> [Consignes]
A) Quels sont tous les mots de la chronique qui comportent un trait d’union ?
B) Recopiez tout le passage de la chronique, de « L’avantage de la » jusqu’à « des différentes annonces ? ».
C) D’après la chronique, pour quel type de publicité la question de savoir pourquoi la cible est ciblée se pose-t-elle surtout ?

> [Extrait à lire]
----
Chronique Internet

Facebook occulte ses méthodes de ciblage publicitaire

d'Lëtzebuerger Land du 01.02.2019

L’avantage de la publicité ciblée, nous dit-on, est de réduire significativement le volume d’annonces auxquelles tout un chacun est exposé. Plutôt que d’être submergé par un déluge indifférencié de pubs destinées à des publics variés, on ne verra que celles « taillées sur mesure ». Moins de pollution pour le consommateur, moins de déperdition et de coûts pour l’annonceur, tout le monde devrait s’y retrouver. À supposer que cette assertion soit exacte, il subsiste cependant, surtout lorsqu’il s’agit de pub politique, la question épineuse de savoir si la cible est en mesure de savoir pourquoi elle est ciblée. Compte tenu de l’importance prise par la publicité diffusée sur les réseaux sociaux lors des campagnes électorales, n’est-il pas essentiel que les utilisateurs de ces réseaux puissent comprendre comment sont sélectionnés les publics-cibles des différentes annonces ?
----
> [Contenu des données]
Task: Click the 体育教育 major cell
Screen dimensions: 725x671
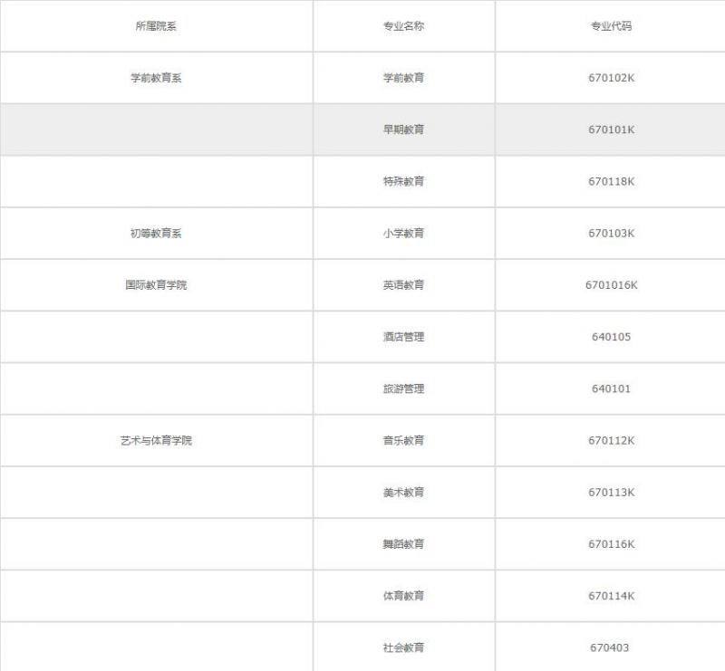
----
> [Corrigé des exercices]
A) dit-on, n’est-il, publics-cibles

B)
L’avantage de la publicité ciblée, nous dit-on, est de réduire significativement le volume d’annonces auxquelles tout un chacun est exposé. Plutôt que d’être submergé par un déluge indifférencié de pubs destinées à des publics variés, on ne verra que celles « taillées sur mesure ». Moins de pollution pour le consommateur, moins de déperdition et de coûts pour l’annonceur, tout le monde devrait s’y retrouver. À supposer que cette assertion soit exacte, il subsiste cependant, surtout lorsqu’il s’agit de pub politique, la question épineuse de savoir si la cible est en mesure de savoir pourquoi elle est ciblée. Compte tenu de l’importance prise par la publicité diffusée sur les réseaux sociaux lors des campagnes électorales, n’est-il pas essentiel que les utilisateurs de ces réseaux puissent comprendre comment sont sélectionnés les publics-cibles des différentes annonces ?

C) La publicité politique.